Original URL: https://www.theregister.com/2012/06/27/atari_40_anniversary/

Atari turns 40: Pong, Pac-Man and a $500 gamble

Did 1980s joystick deathgrip give you a claw hand?

By Gavin Clarke

Posted in Personal Tech, 27th June 2012 16:00 GMT

Forty years ago today, one of the most iconic names in computing was born: Atari.

With just $500 between them, Nolan Bushnell and Ted Dabney founded Atari on June 26, 1972. Atari quickly became a successful computer games company: titles for Atari broke the one million units sold barrier and 10 years later Atari was making $2bn in annual sales. The company built the world's first popular home video game console, employed Apple founder Steve Jobs and put Pac-Man and Space Invaders into millions of living rooms.

Atari succeeded at a time when there was no games biz, or even a PC industry as we know it today. Early components were built from scratch, the systems and manufacturing processes constructed for the very first time, and game play might be sketched out on the back of an envelope, ripped from an existing arcade title - or just stolen from the competition.

Nolan Bushnell

Bushnell with the Pong home console

Atari's success, however, came from one very simple game indeed: Pong. And Pong itself was born from a game called chance.

Nolan had been working in games arcades in Salt Lake City so saw the potential for people paying to have a good time. He tossed engineer Al Alcorn the job of building Pong to test his skills in building a version of another successful arcade game of the time.

Where did Bushnell get the idea for Pong? It seems from a visit to the office of Magnavox, makers of the world's first home video game console - the lesser-known Odyssey. Bushnell attended a demonstration by Magnavox on 24 May, 1972. Bushnell founded Atari on June 27 and Magnavox later sued Atari, along with others, for patent infringement.

Bushnell and Alcorn sold home Pong to their first distributor, US retailer Sears Roebuck in Chicago, before the unit had actually been manufactured - they had a working prototype.

As Alcorn recalled for The Reg, the buccaneering pair demonstrated Pong to the suits at Sears in 1974 who were interested in putting Pong in their Christmas catalogue. The Sears suits in their meeting recounted in great detail how they'd only had one product recall from that great catalog - a malfunctioning slot car.

"Nolan and I are listening to this and thinking: 'If this happens to us, we're out of business. We're risking the whole business on this thing,'" Alcorn said here.

Fortunately, they had Steve Jobs on their side. Or, rather, Steve Woz. Jobs had worked briefly with the Atari team in 1974 to build this single-player version of Pong, helping devise the prototype's hardware. He enlisted the help of his Apple co-founder, who was then working at Hewlett-Packard, and went on to architect the Apple I and II - two of the first CLI-based personal computers.

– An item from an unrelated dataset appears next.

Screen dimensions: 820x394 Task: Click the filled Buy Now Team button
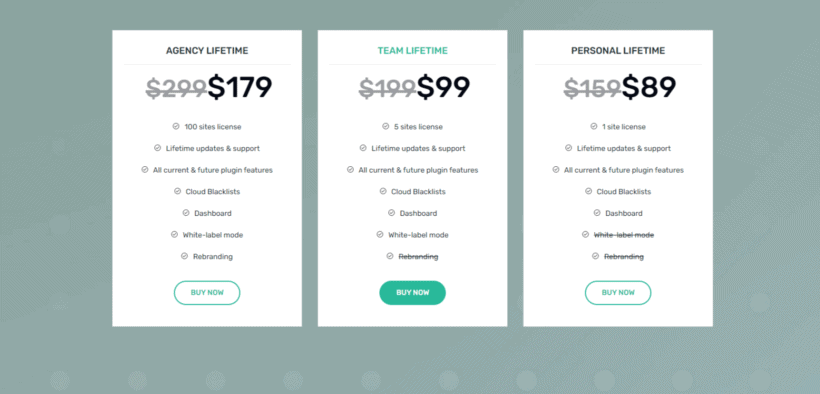pyautogui.click(x=413, y=293)
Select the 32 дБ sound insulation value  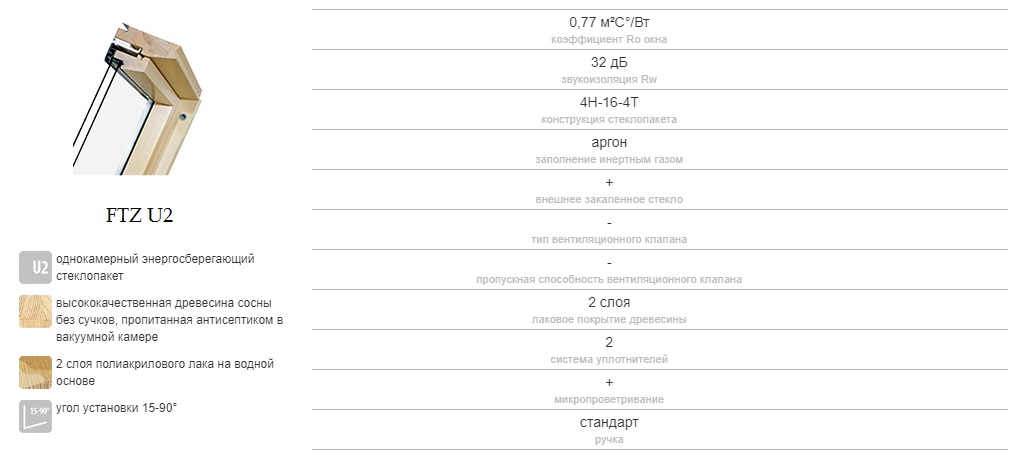click(x=609, y=63)
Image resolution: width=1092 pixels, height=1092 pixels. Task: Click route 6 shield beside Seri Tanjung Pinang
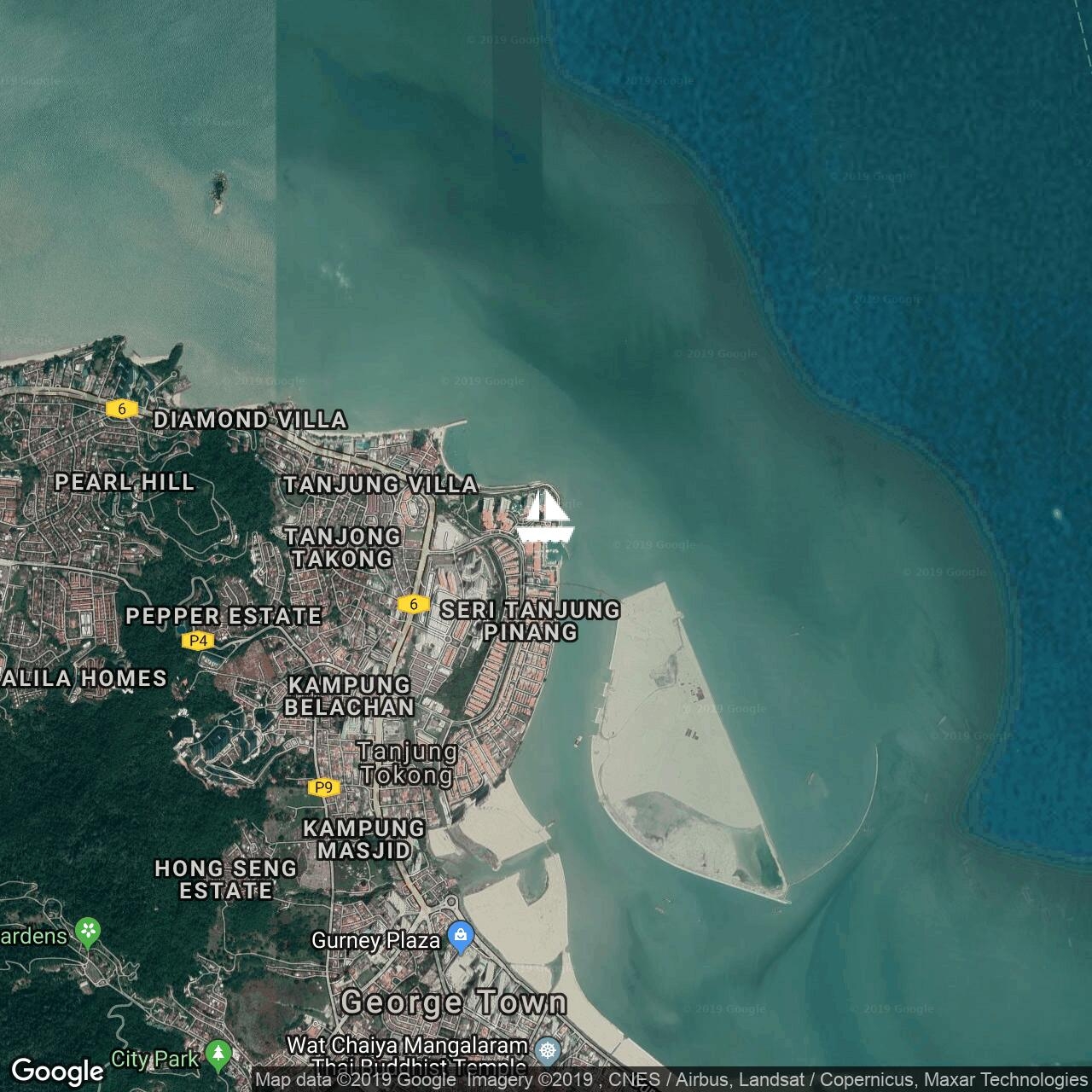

Pong was a blowaway success: nearly 150,000 home versions of Pong shipped at $100 a pop during Christmas 1975 with eager consumers lined up outside in the cold just to get on a waiting list.

Already change was needed, though, as the industry had recognized the potential for terminals that played different games loaded on interchangeable cartridges and Nolan needed money to build Atari's cartridge system, the 2600. This would be the system that consolidated Atari's place in the home and forged its iconic status. Bushnell sold Atari to Warner Communications for $28m in 1977, staying on as Atari chairman.

Again, as with Pong, Atari wasn't first but it did outsell its nearest competitor Intellivision. Delivered in 1977, the 2600 sold 30 million units during its lifespan. It arguably established the business model for today's games market: a successful hardware platform combining graphics, power and speed - today that would be a Playstation, Xbox, or iPhone - fed by popular titles that exploited the graphics, performance and so on.

Two things stood in the 2600's favor: the absence of PCs that might compete it out of the market and the accessibility of the games. Titles were bright and fun, and the game play simple - shoot or move.

Attack, attack, attack!

Atari had a growing stable of titles but it was one arcade hit that really made the 2600 stand out: games publisher Taito's Space Invaders, in 1980, racked up one million sales. The most successful game for the Atari 2600 was Pac-Man, also in 1980. Pac-Man had been designed and built by Toru Iwatani at another publisher, Namco, initally as an arcade game for women and couples. Legend has it that Iwatani decided to base the game on eating and Pac-Man is a pizza with a slice missing.

The decision to attract women gamers and novices is what made Atari special and successful, and that helped it consolidate its name rather than becoming just another games console consigned to history. Alcorn outlined the Atari philosophy here and the philosophy remains a goal for today's games makers as they try to grow.

Of course there were detractors of Pac-Man on Atari: the original arcade game snobs who complained the ghosts on the Atari 2600 flickered. Such people were in the minority and Pac-Man is the 2600's best selling game with seven million units shipped.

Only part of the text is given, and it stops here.